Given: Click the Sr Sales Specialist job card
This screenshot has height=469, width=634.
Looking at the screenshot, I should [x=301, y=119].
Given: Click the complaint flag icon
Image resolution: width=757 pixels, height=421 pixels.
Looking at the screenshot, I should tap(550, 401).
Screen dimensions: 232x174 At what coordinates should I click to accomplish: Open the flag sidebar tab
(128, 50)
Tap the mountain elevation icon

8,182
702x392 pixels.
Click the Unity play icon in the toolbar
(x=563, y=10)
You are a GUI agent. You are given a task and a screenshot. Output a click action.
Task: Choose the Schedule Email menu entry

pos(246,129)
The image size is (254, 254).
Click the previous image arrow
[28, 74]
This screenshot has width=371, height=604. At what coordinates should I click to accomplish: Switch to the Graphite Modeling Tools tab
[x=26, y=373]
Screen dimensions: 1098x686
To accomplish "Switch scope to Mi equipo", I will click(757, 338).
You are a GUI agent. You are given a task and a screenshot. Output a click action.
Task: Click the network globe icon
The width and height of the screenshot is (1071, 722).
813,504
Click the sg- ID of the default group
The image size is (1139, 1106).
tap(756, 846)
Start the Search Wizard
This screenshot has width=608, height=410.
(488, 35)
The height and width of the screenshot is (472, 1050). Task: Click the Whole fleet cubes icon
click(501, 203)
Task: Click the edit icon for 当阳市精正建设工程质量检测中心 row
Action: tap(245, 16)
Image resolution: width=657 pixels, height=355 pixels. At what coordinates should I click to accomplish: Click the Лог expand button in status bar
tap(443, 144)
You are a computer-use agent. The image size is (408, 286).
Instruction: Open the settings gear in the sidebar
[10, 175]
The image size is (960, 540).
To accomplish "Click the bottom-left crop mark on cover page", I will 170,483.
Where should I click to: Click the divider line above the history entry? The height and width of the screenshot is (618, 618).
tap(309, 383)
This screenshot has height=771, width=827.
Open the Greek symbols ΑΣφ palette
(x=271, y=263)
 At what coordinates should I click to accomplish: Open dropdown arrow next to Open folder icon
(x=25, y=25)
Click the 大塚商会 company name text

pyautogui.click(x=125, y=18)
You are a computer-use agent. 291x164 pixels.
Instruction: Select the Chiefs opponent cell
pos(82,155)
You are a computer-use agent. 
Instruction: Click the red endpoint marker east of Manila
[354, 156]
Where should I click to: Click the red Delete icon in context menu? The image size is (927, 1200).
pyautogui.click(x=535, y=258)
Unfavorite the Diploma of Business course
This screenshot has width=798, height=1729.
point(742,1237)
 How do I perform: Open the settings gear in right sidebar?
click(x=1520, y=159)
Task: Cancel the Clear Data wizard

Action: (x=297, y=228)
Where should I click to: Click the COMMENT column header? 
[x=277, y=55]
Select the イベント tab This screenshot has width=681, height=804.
------------------------------------------------------------
** Assignment **
The records above are to be written out again word for word.

** Solution to this task **
Given: Click the Sr Sales Specialist job card
This screenshot has height=469, width=634.
Looking at the screenshot, I should [x=301, y=119].
Given: Click the complaint flag icon
Image resolution: width=757 pixels, height=421 pixels.
Looking at the screenshot, I should tap(550, 401).
Screen dimensions: 232x174 At what coordinates should I click to accomplish: Open the flag sidebar tab
(128, 50)
Tap the mountain elevation icon

8,182
702x392 pixels.
Click the Unity play icon in the toolbar
(x=563, y=10)
You are a GUI agent. You are given a task and a screenshot. Output a click action.
Task: Choose the Schedule Email menu entry

pos(246,129)
The image size is (254, 254).
Click the previous image arrow
[28, 74]
This screenshot has width=371, height=604. At what coordinates should I click to accomplish: Switch to the Graphite Modeling Tools tab
[x=26, y=373]
Screen dimensions: 1098x686
To accomplish "Switch scope to Mi equipo", I will click(757, 338).
You are a GUI agent. You are given a task and a screenshot. Output a click action.
Task: Click the network globe icon
The width and height of the screenshot is (1071, 722).
813,504
Click the sg- ID of the default group
The image size is (1139, 1106).
tap(756, 846)
Start the Search Wizard
This screenshot has width=608, height=410.
(488, 35)
The height and width of the screenshot is (472, 1050). Task: Click the Whole fleet cubes icon
click(501, 203)
Task: Click the edit icon for 当阳市精正建设工程质量检测中心 row
Action: tap(245, 16)
Image resolution: width=657 pixels, height=355 pixels. At what coordinates should I click to accomplish: Click the Лог expand button in status bar
tap(443, 144)
You are a computer-use agent. The image size is (408, 286).
Instruction: Open the settings gear in the sidebar
[10, 175]
The image size is (960, 540).
To accomplish "Click the bottom-left crop mark on cover page", I will 170,483.
Where should I click to: Click the divider line above the history entry? The height and width of the screenshot is (618, 618).
tap(309, 383)
This screenshot has height=771, width=827.
Open the Greek symbols ΑΣφ palette
(x=271, y=263)
 At what coordinates should I click to accomplish: Open dropdown arrow next to Open folder icon
(x=25, y=25)
Click the 大塚商会 company name text

pyautogui.click(x=125, y=18)
You are a computer-use agent. 291x164 pixels.
Instruction: Select the Chiefs opponent cell
pos(82,155)
You are a computer-use agent. 
Instruction: Click the red endpoint marker east of Manila
[354, 156]
Where should I click to: Click the red Delete icon in context menu? The image size is (927, 1200).
pyautogui.click(x=535, y=258)
Unfavorite the Diploma of Business course
This screenshot has width=798, height=1729.
point(742,1237)
 How do I perform: Open the settings gear in right sidebar?
click(x=1520, y=159)
Task: Cancel the Clear Data wizard

Action: (x=297, y=228)
Where should I click to: Click the COMMENT column header? 
[x=277, y=55]
Select the イベント tab This screenshot has width=681, height=804.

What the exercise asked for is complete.